Copy all of the data below line for line, changing nothing.
____________
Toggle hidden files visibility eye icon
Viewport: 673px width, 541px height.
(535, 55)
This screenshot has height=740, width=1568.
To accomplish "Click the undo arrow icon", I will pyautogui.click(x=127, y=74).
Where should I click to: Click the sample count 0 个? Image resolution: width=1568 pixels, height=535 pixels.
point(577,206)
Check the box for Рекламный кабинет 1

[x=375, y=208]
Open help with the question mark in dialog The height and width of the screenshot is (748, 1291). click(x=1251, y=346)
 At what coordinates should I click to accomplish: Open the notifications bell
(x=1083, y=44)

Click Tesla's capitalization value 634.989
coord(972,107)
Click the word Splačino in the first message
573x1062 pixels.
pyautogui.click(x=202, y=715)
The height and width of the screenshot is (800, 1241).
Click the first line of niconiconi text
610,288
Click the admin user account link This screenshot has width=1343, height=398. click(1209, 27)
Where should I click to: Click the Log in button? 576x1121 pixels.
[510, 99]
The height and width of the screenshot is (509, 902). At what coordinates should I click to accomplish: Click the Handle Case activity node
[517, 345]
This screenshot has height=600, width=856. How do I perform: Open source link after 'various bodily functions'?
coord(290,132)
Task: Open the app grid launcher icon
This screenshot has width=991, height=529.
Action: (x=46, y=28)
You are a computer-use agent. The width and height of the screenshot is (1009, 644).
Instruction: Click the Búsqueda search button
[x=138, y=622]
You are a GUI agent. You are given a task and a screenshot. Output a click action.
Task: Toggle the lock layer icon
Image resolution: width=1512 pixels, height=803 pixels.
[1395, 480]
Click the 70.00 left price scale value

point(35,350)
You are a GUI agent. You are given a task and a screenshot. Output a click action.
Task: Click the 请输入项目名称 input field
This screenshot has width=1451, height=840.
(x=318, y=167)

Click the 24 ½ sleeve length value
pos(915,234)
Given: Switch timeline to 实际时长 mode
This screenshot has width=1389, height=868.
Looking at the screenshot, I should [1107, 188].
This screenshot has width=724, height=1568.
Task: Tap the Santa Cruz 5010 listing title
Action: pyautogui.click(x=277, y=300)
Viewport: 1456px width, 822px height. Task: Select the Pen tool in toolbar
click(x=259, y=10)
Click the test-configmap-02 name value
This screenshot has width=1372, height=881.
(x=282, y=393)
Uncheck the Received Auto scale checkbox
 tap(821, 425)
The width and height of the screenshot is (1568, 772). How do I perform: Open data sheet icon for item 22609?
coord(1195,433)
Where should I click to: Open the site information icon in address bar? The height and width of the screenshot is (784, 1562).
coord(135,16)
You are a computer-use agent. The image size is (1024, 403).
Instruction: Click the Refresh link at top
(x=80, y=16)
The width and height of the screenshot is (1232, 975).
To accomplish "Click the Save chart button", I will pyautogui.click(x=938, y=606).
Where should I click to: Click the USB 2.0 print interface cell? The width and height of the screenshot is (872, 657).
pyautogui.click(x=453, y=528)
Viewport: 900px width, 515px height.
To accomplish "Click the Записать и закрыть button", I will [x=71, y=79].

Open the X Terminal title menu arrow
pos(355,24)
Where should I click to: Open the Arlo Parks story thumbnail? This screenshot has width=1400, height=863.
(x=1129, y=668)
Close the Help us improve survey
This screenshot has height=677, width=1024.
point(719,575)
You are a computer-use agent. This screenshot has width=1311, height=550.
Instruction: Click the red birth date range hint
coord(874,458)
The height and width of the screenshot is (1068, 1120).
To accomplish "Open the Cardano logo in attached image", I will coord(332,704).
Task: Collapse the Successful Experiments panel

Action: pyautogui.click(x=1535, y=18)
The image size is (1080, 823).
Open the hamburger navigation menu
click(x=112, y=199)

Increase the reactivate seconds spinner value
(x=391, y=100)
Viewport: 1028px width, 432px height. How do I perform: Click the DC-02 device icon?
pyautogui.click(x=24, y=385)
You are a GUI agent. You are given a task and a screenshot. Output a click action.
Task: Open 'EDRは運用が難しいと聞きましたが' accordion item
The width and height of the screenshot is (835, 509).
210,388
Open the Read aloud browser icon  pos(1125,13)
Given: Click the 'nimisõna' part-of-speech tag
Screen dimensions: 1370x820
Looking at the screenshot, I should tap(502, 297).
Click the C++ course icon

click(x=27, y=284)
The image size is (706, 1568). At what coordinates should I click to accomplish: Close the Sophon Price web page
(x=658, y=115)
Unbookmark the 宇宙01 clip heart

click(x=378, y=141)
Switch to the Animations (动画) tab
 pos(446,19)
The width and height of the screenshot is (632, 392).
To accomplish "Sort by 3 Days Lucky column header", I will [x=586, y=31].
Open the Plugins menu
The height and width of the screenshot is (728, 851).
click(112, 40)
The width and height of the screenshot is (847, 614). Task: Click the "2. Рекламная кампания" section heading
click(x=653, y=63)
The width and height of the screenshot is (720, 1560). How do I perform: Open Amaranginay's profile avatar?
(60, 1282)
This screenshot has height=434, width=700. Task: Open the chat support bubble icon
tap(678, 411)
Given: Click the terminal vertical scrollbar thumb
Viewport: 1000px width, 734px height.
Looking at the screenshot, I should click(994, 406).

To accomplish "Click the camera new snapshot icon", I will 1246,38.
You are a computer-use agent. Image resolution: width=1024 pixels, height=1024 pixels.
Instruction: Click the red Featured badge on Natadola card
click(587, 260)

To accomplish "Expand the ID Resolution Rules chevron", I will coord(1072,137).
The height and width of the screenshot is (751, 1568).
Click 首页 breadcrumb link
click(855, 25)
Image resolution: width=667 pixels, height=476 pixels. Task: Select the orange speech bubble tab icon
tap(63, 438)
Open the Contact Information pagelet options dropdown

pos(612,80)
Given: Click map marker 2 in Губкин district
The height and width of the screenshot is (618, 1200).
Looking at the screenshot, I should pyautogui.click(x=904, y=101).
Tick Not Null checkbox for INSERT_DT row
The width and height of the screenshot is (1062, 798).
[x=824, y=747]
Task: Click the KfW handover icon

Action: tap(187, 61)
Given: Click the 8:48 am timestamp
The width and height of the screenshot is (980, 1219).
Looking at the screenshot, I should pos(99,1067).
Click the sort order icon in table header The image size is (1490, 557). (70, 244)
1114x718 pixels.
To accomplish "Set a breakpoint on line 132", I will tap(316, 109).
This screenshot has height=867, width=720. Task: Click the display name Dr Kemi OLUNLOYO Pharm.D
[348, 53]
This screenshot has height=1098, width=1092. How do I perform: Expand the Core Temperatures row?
____________
◆ **Reply to the exercise**
Toggle hidden files visibility eye icon
Viewport: 673px width, 541px height.
(535, 55)
This screenshot has height=740, width=1568.
To accomplish "Click the undo arrow icon", I will pyautogui.click(x=127, y=74).
Where should I click to: Click the sample count 0 个? Image resolution: width=1568 pixels, height=535 pixels.
point(577,206)
Check the box for Рекламный кабинет 1

[x=375, y=208]
Open help with the question mark in dialog The height and width of the screenshot is (748, 1291). click(x=1251, y=346)
 At what coordinates should I click to accomplish: Open the notifications bell
(x=1083, y=44)

Click Tesla's capitalization value 634.989
coord(972,107)
Click the word Splačino in the first message
573x1062 pixels.
pyautogui.click(x=202, y=715)
The height and width of the screenshot is (800, 1241).
Click the first line of niconiconi text
610,288
Click the admin user account link This screenshot has width=1343, height=398. click(1209, 27)
Where should I click to: Click the Log in button? 576x1121 pixels.
[510, 99]
The height and width of the screenshot is (509, 902). At what coordinates should I click to accomplish: Click the Handle Case activity node
[517, 345]
This screenshot has height=600, width=856. How do I perform: Open source link after 'various bodily functions'?
coord(290,132)
Task: Open the app grid launcher icon
This screenshot has width=991, height=529.
Action: (x=46, y=28)
You are a computer-use agent. The width and height of the screenshot is (1009, 644).
Instruction: Click the Búsqueda search button
[x=138, y=622]
You are a GUI agent. You are given a task and a screenshot. Output a click action.
Task: Toggle the lock layer icon
Image resolution: width=1512 pixels, height=803 pixels.
[1395, 480]
Click the 70.00 left price scale value

point(35,350)
You are a GUI agent. You are given a task and a screenshot. Output a click action.
Task: Click the 请输入项目名称 input field
This screenshot has width=1451, height=840.
(x=318, y=167)

Click the 24 ½ sleeve length value
pos(915,234)
Given: Switch timeline to 实际时长 mode
This screenshot has width=1389, height=868.
Looking at the screenshot, I should [1107, 188].
This screenshot has width=724, height=1568.
Task: Tap the Santa Cruz 5010 listing title
Action: pyautogui.click(x=277, y=300)
Viewport: 1456px width, 822px height. Task: Select the Pen tool in toolbar
click(x=259, y=10)
Click the test-configmap-02 name value
This screenshot has width=1372, height=881.
(x=282, y=393)
Uncheck the Received Auto scale checkbox
 tap(821, 425)
The width and height of the screenshot is (1568, 772). How do I perform: Open data sheet icon for item 22609?
coord(1195,433)
Where should I click to: Open the site information icon in address bar? The height and width of the screenshot is (784, 1562).
coord(135,16)
You are a computer-use agent. The image size is (1024, 403).
Instruction: Click the Refresh link at top
(x=80, y=16)
The width and height of the screenshot is (1232, 975).
To accomplish "Click the Save chart button", I will pyautogui.click(x=938, y=606).
Where should I click to: Click the USB 2.0 print interface cell? The width and height of the screenshot is (872, 657).
pyautogui.click(x=453, y=528)
Viewport: 900px width, 515px height.
To accomplish "Click the Записать и закрыть button", I will [x=71, y=79].

Open the X Terminal title menu arrow
pos(355,24)
Where should I click to: Open the Arlo Parks story thumbnail? This screenshot has width=1400, height=863.
(x=1129, y=668)
Close the Help us improve survey
This screenshot has height=677, width=1024.
point(719,575)
You are a computer-use agent. This screenshot has width=1311, height=550.
Instruction: Click the red birth date range hint
coord(874,458)
The height and width of the screenshot is (1068, 1120).
To accomplish "Open the Cardano logo in attached image", I will coord(332,704).
Task: Collapse the Successful Experiments panel

Action: pyautogui.click(x=1535, y=18)
The image size is (1080, 823).
Open the hamburger navigation menu
click(x=112, y=199)

Increase the reactivate seconds spinner value
(x=391, y=100)
Viewport: 1028px width, 432px height. How do I perform: Click the DC-02 device icon?
pyautogui.click(x=24, y=385)
You are a GUI agent. You are given a task and a screenshot. Output a click action.
Task: Open 'EDRは運用が難しいと聞きましたが' accordion item
The width and height of the screenshot is (835, 509).
210,388
Open the Read aloud browser icon  pos(1125,13)
Given: Click the 'nimisõna' part-of-speech tag
Screen dimensions: 1370x820
Looking at the screenshot, I should tap(502, 297).
Click the C++ course icon

click(x=27, y=284)
The image size is (706, 1568). At what coordinates should I click to accomplish: Close the Sophon Price web page
(x=658, y=115)
Unbookmark the 宇宙01 clip heart

click(x=378, y=141)
Switch to the Animations (动画) tab
 pos(446,19)
The width and height of the screenshot is (632, 392).
To accomplish "Sort by 3 Days Lucky column header", I will [x=586, y=31].
Open the Plugins menu
The height and width of the screenshot is (728, 851).
click(112, 40)
The width and height of the screenshot is (847, 614). Task: Click the "2. Рекламная кампания" section heading
click(x=653, y=63)
The width and height of the screenshot is (720, 1560). How do I perform: Open Amaranginay's profile avatar?
(60, 1282)
This screenshot has height=434, width=700. Task: Open the chat support bubble icon
tap(678, 411)
Given: Click the terminal vertical scrollbar thumb
Viewport: 1000px width, 734px height.
Looking at the screenshot, I should click(994, 406).

To accomplish "Click the camera new snapshot icon", I will 1246,38.
You are a computer-use agent. Image resolution: width=1024 pixels, height=1024 pixels.
Instruction: Click the red Featured badge on Natadola card
click(587, 260)

To accomplish "Expand the ID Resolution Rules chevron", I will coord(1072,137).
The height and width of the screenshot is (751, 1568).
Click 首页 breadcrumb link
click(855, 25)
Image resolution: width=667 pixels, height=476 pixels. Task: Select the orange speech bubble tab icon
tap(63, 438)
Open the Contact Information pagelet options dropdown

pos(612,80)
Given: Click map marker 2 in Губкин district
The height and width of the screenshot is (618, 1200).
Looking at the screenshot, I should pyautogui.click(x=904, y=101).
Tick Not Null checkbox for INSERT_DT row
The width and height of the screenshot is (1062, 798).
[x=824, y=747]
Task: Click the KfW handover icon

Action: tap(187, 61)
Given: Click the 8:48 am timestamp
The width and height of the screenshot is (980, 1219).
Looking at the screenshot, I should pos(99,1067).
Click the sort order icon in table header The image size is (1490, 557). (70, 244)
1114x718 pixels.
To accomplish "Set a breakpoint on line 132", I will tap(316, 109).
This screenshot has height=867, width=720. Task: Click the display name Dr Kemi OLUNLOYO Pharm.D
[348, 53]
This screenshot has height=1098, width=1092. How do I perform: Expand the Core Temperatures row?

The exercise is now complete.